[gclist] When and where to allocate/free

Andrew Shi-hwa Chen chenandr@cse.msu.edu
Thu, 29 Aug 2002 16:36:21 -0400


Garbage collection tries to answer the question of where to free, and 
the given algorithm usually has it's limitations on when to free.

The mutator answers the question of when to allocate, but the memory 
management system (often intricately tied in with the garbage 
collector) is the one that decides WHERE to allocate.

Allocation policies have been studied before, and will be studied 
again, but here's a question:

If I knew, before I allocated an object "A", that there was another 
object "B" that would most likely refer to "A" for a substantial 
period of "A"'s life, is it worth trying to allocate "A" near "B"? 
How close makes it worth it? Same page?

Next, suppose I have a recently freed object "C" that I _know_ is in 
cache, but is not near to "B", but is far away (on another page, 
let's say). Do I want to use "C" for the allocation of "A" if I can?

Obviously, on a per application basis this is going to vary a lot. 
Using an object in the cache gives a "hot-spot" speedup, but it may 
cause longer-term performance penalties (tlb or page misses) 
elsewhere in the program in ways that prefetching might solve, but 
then the prefetching instructions cause code bloat so it might not 
fit in cache, etc....

But if I make it a point to allocate "A" on the same page as "B" (if 
possible) then I will most likely decrease the working set (at least 
somewhat) later on, but for a cache penalty now. But I might not 
decrease the working set - depending on how many references to "A" 
there will be that aren't from "B". Again, this will vary based on 
the application.

But if I knew all that - that is, if I knew that "B" existed - AND if 
I knew that there were an incredibly small number of references to 
"A" from anything other than "B", AND if I knew that there would be 
quite a number of times that the reference from "B" to "A" would be 
followed, then the cache hit (of allocating from the same page) 
becomes worth it, because I _know_ I'm reducing my working set (less 
pages).

Of course, we usually don't know all that.
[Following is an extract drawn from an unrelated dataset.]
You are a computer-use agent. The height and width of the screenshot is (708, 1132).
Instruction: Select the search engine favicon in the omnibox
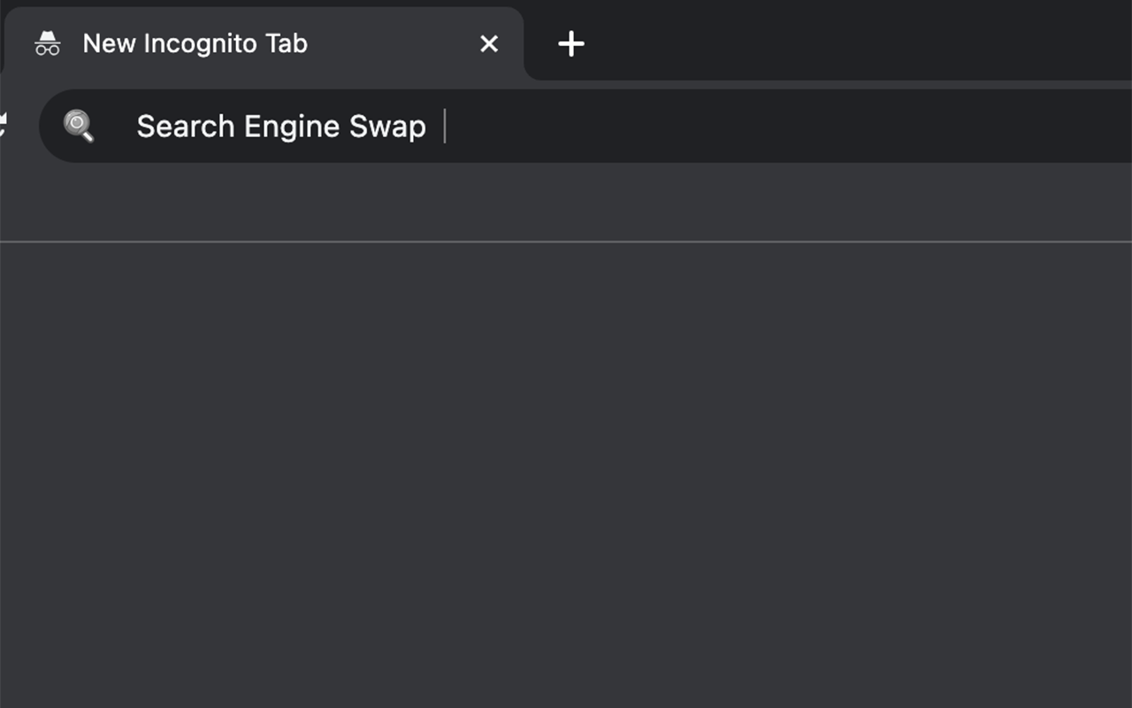79,126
On a per application basis 
we could find it out, with sufficient profiling, if we wanted to. 
(And it's something language designers can keep in mind if they'd 
like good performance... - know all that and pass it to the compiler.)

What's my point? My point is that saving a cache miss now only to 
have page misses later on is short-sighted, and might very well be 
what happens (in a potentially very difficult to measure way) if we 
continue down this path of optimizing things to bits.

This isn't an RC (allocate what's in the cache) versus GC (allocate 
nearby if possible) discussion any more. This is about looking at the 
small details versus the large picture. We can even think about it in 
terms of how we trace: When we trace, should we check the TLB and try 
to trace/mark grey objects that are in the TLB only?

At what point does the overhead of trying to ensure that we have good 
locality decrease locality and/or performance? It's a fine point, and 
will always totally vary as systems change.

--
Andrew Chen
chenandr@cse.msu.edu